Exercise – Take the entries below and print only the lines from the one with "Where should I click to: Open the Tactics" through the one with "the reply comment", exactly as they stand, both ends included.

Dataset extract –
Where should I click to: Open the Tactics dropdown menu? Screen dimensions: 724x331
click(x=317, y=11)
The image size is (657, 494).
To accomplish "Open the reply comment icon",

--

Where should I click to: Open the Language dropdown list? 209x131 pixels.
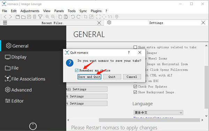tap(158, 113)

* * *

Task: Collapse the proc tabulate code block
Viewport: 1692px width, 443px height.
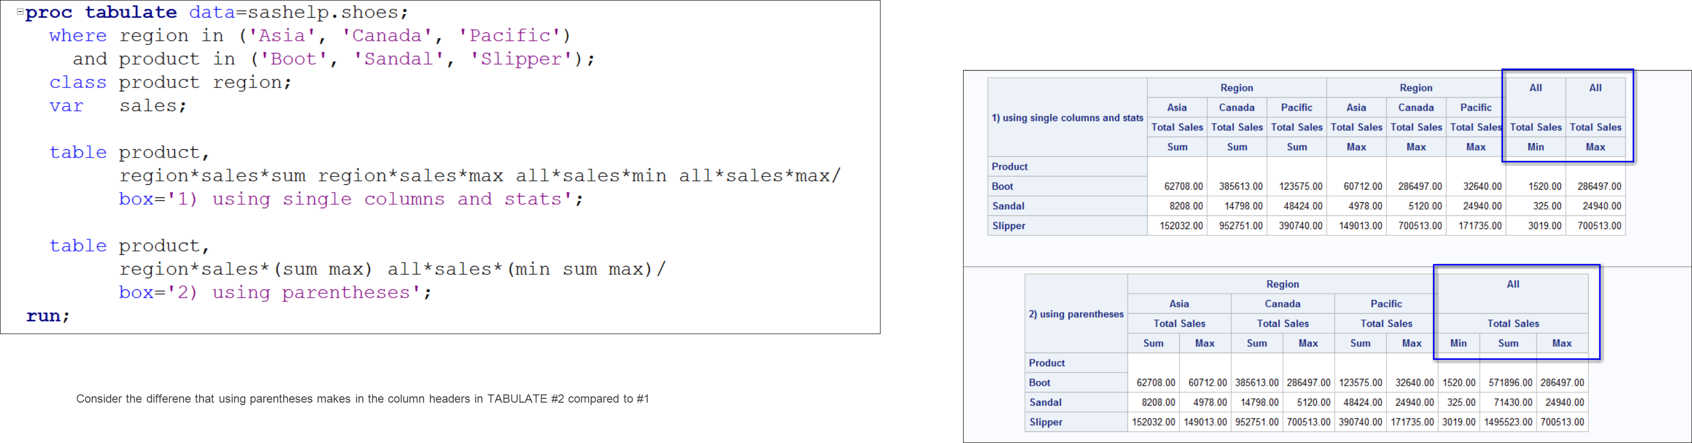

Written response –
Where should I click to: Open the Tactics dropdown menu? Screen dimensions: 724x331
click(x=317, y=11)
The image size is (657, 494).
To accomplish "Open the reply comment icon",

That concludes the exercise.